Have you ever wondered how these extraordinary photos were taken? Well, in order for Hine to obtain the best vantage points, a specially designed basket 1,000 feet above Fifth Avenue was designed to swing out from the side of the building.
His record of the building’s construction was later published as a book, Men at Work (1932).
Hine’s struggled financially to make ends meet from his photography business. In his later years he lost government contracts and corporate patronage, forcing him to lose his home in 1940, after failing to keep up repayments. Lewis Wickes Hine died eleven months later on this day, the 3rd November, 1940.
Later in life his vast body of work seemed unappreciated although he did find renewed respect and recognition for his work, particularly among the new generation of concerned photographers at the Photo League, a cooperative of photographers in New York who banded together around a range of common social and creative causes. In early 1939, a large retrospective exhibition of his work was held at the Riverside Museum in New York. His reputation continued to grow, and today he is recognized as a master American photographer.
After Lewis Hine’s death, his son Corydon donated all his prints and negatives to the Photo League, (which was dismantled in 1951). The Museum of Modern Art was offered his pictures but did not accept them. Fortunately for the world, the George Eastman House in Rochester, New York did.

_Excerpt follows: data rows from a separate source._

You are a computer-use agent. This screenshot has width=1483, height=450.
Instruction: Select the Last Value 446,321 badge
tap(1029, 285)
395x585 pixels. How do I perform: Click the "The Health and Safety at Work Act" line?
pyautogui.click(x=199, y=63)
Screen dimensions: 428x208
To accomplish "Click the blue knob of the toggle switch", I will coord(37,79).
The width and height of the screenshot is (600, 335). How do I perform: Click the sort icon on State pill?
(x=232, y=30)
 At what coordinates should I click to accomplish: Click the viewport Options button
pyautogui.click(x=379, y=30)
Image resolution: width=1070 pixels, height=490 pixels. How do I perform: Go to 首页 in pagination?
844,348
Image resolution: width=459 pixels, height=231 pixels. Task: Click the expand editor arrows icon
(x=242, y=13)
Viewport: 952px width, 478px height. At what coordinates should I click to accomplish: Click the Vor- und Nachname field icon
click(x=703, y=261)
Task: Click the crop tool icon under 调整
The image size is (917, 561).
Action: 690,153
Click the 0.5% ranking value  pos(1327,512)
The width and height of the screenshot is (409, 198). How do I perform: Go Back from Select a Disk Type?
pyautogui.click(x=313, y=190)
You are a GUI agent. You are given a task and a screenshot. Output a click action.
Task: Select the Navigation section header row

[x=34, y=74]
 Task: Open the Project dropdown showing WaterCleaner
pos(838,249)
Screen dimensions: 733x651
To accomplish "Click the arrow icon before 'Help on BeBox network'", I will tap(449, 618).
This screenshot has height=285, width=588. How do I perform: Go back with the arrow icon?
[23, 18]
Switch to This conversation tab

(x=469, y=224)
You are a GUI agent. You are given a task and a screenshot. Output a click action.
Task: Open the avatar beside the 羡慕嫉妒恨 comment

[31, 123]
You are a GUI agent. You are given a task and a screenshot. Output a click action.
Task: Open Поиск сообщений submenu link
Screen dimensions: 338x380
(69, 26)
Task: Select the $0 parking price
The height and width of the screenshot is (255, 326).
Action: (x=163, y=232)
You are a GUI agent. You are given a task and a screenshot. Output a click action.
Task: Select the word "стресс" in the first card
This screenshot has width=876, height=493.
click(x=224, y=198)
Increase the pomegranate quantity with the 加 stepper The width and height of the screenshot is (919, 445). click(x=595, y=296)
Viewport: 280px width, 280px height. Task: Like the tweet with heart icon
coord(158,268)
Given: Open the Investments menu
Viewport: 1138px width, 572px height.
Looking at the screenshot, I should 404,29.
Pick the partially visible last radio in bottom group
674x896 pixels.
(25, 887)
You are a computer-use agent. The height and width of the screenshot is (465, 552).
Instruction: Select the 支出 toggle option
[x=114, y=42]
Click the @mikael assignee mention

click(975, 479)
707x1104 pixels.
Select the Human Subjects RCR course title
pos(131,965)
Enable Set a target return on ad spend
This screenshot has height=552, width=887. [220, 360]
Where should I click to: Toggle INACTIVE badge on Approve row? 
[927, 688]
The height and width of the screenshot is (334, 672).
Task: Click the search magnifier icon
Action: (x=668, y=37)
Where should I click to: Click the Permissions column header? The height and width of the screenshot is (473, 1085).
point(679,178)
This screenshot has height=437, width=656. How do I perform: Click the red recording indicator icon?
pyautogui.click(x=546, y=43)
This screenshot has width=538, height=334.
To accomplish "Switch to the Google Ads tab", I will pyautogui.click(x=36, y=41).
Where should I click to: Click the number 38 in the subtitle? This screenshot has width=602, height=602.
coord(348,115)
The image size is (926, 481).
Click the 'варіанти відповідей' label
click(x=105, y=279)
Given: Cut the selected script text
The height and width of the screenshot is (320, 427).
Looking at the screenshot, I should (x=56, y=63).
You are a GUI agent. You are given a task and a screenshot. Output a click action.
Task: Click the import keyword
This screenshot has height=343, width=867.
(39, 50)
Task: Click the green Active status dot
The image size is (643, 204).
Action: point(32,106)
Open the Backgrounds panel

Hine was a prolific photographer. Nearly ten thousand photographs and negatives are held at the George Eastman House and nearly five thousand child labour (NCLC) photographs are held at the University of Maryland, Baltimore County. The Library of Congress holds more than five thousand his photographs.
“Whether it be a painting or photograph, the picture is a symbol that brings one immediately into close touch with reality. In fact, it is often more effective than the reality would have been, because, in the picture, the non-essential and conflicting interests have been eliminated.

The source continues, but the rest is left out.